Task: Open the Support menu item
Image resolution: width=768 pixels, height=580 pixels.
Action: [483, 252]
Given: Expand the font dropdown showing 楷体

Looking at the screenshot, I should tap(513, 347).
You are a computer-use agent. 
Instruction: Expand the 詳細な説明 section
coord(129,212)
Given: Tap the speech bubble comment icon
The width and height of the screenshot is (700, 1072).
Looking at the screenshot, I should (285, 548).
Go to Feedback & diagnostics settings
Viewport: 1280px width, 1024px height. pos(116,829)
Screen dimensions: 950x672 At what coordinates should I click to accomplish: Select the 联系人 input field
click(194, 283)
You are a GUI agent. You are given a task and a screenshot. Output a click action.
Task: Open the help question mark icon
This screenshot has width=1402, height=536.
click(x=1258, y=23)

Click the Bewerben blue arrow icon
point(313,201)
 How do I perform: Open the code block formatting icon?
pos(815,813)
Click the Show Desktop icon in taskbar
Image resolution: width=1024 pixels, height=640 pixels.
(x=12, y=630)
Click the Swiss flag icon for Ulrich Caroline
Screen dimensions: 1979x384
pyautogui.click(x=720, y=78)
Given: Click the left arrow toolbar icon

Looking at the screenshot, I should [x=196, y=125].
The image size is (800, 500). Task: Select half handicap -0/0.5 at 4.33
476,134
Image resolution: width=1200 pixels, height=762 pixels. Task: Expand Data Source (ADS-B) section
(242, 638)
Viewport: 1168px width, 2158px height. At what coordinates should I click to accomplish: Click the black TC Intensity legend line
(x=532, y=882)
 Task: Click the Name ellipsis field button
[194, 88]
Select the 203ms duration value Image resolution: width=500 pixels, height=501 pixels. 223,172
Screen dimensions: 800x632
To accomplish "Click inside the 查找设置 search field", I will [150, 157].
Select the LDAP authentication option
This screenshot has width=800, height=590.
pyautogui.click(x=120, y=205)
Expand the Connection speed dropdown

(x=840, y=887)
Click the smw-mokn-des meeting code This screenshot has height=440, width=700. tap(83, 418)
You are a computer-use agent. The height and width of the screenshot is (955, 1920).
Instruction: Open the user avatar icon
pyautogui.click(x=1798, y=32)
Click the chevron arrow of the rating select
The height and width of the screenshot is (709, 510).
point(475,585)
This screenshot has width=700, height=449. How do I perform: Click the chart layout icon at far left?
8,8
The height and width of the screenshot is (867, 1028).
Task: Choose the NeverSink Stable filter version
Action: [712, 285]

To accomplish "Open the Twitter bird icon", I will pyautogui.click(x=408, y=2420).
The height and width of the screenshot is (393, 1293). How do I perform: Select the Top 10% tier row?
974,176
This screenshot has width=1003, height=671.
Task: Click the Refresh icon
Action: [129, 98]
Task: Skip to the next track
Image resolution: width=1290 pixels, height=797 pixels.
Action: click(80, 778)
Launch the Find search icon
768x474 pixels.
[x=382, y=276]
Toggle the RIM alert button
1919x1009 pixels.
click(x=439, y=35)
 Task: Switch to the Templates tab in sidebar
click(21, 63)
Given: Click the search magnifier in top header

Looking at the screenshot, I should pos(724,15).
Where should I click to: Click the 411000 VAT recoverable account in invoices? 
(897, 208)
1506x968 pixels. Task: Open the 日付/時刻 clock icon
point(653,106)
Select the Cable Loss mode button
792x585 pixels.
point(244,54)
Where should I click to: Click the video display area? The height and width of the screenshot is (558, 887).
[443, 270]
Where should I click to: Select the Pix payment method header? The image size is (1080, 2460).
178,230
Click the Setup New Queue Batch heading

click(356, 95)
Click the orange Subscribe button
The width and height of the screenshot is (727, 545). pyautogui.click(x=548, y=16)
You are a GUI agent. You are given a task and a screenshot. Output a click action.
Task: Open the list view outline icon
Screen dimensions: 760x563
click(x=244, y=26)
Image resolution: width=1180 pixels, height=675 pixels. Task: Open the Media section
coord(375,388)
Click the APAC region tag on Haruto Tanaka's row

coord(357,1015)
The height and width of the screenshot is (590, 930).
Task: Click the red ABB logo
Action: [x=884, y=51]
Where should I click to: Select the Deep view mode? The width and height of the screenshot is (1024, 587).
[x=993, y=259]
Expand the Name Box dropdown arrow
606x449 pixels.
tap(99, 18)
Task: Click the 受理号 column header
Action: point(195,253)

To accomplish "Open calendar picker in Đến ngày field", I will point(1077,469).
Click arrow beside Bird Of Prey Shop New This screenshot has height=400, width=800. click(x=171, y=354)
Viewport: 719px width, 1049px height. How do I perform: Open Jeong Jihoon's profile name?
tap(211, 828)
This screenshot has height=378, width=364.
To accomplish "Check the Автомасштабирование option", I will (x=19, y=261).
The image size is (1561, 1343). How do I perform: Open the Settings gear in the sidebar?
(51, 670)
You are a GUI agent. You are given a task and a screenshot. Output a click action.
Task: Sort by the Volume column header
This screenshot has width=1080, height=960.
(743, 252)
------------------------------
→ What you should do:
Filter on the word "computer": copy each matching line from the entries above.

→ Exercise solution:
You are a computer-use agent. 
You are a computer-use agent. The height and width of the screenshot is (955, 1920).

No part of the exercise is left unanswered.